Antibody‐mediated rejection in hand transplantation
Author(s) -
Weissenbacher Annemarie,
Hautz Theresa,
Zelger Bernhard,
Zelger Bettina G.,
Mayr Verena,
Brandacher Gerald,
Pratschke Johann,
Schneeberger Stefan
Publication year - 2014
Publication title -
transplant international
Language(s) - English
Resource type - Journals
SCImago Journal Rank - 0.998
H-Index - 82
eISSN - 1432-2277
pISSN - 0934-0874
DOI - 10.1111/tri.12233
Subject(s) - medicine , rituximab , transplantation , cd20 , antibody , donor specific antibodies , allotransplantation , pathology , surgery , immunology , kidney transplantation
Summary Clinical relevance of antibody‐mediated rejection ( ABMR ) in vascularized composite allotransplantation ( VCA ) has not been defined. We herein describe a novel type of donor‐specific antibody ( DSA ) and B‐cell‐associated rejection in hand transplantation. In 2003, a bilateral forearm transplantation was performed on a 42‐year‐old male patient. In 2012, the patient presented with edematous hands and forearms without skin lesions. Punch skin biopsies revealed rejection grade Banff II . Immunohistochemical analysis identified large aggregates of CD 20 + lymphocytes with an architecture resembling lymph nodes.

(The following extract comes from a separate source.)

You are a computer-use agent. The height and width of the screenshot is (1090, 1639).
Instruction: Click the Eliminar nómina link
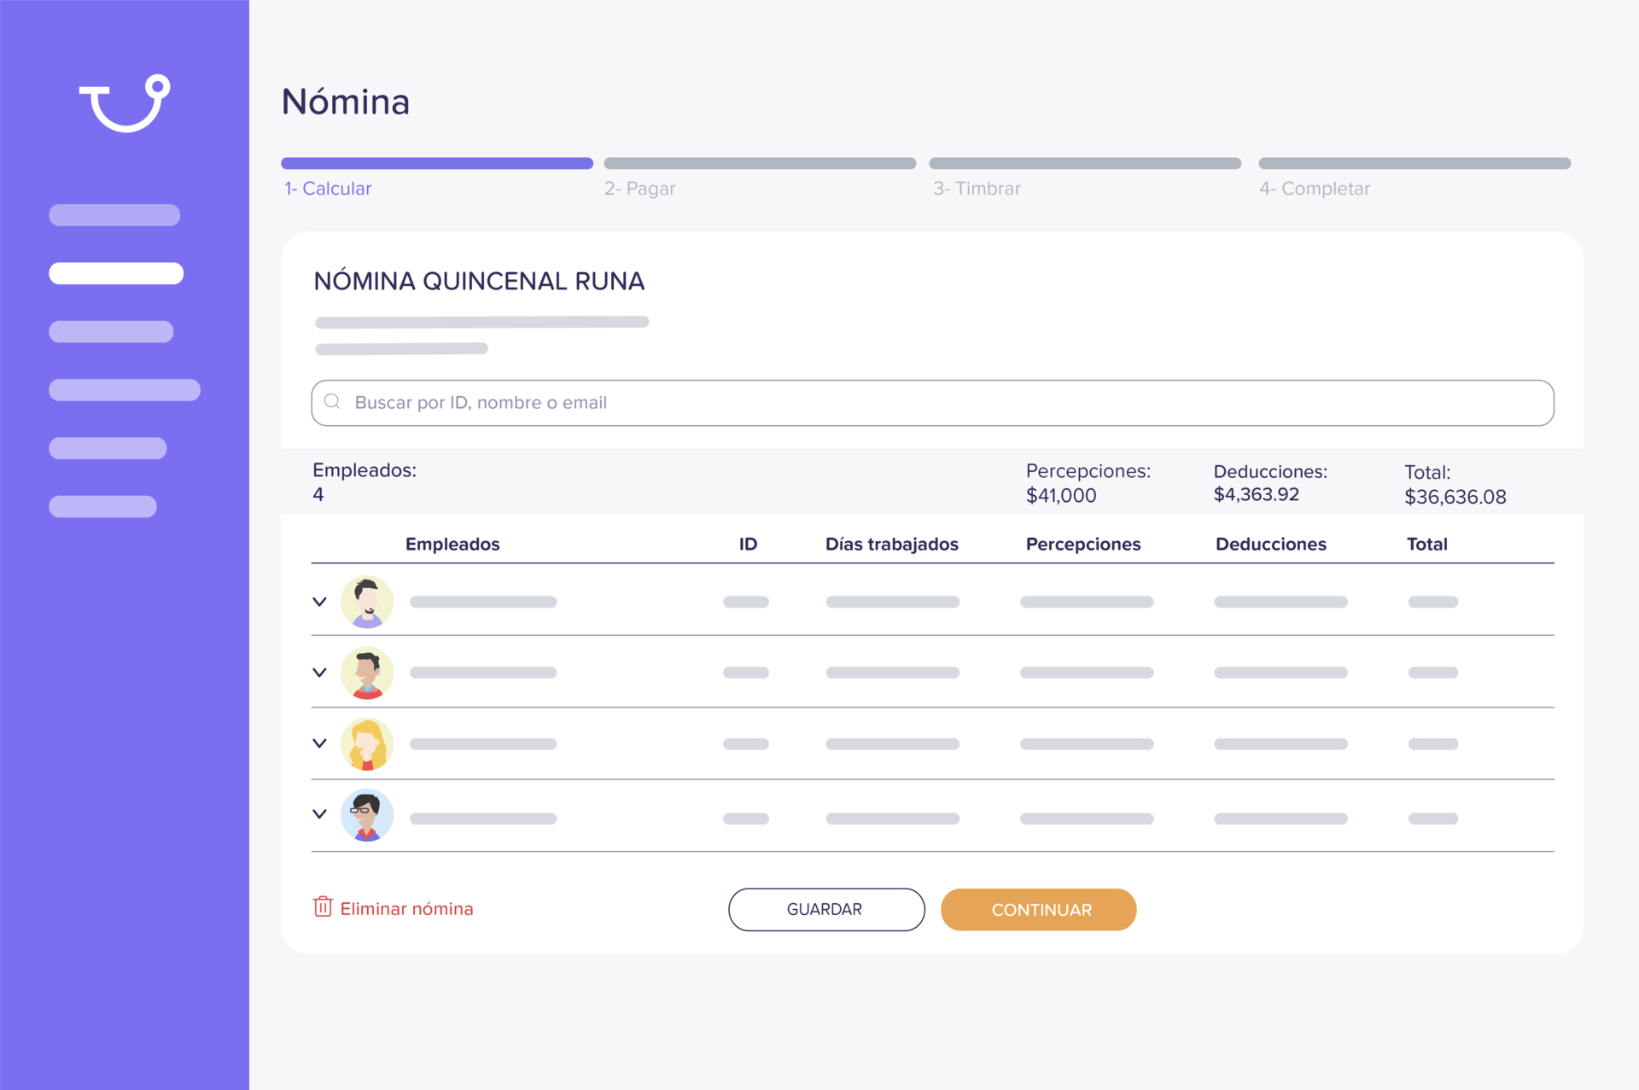pyautogui.click(x=406, y=909)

De novo DSA was found at a high level. Steroid treatment was ineffective, but administration of rituximab resulted in complete remission of clinical symptoms, evaporation of B‐cell aggregates, and disappearance of DSA . We herein report the first case of what we suggest is an ABMR in VCA occurring at 9 years after forearm transplantation. Rituximab therapy successfully reversed the event.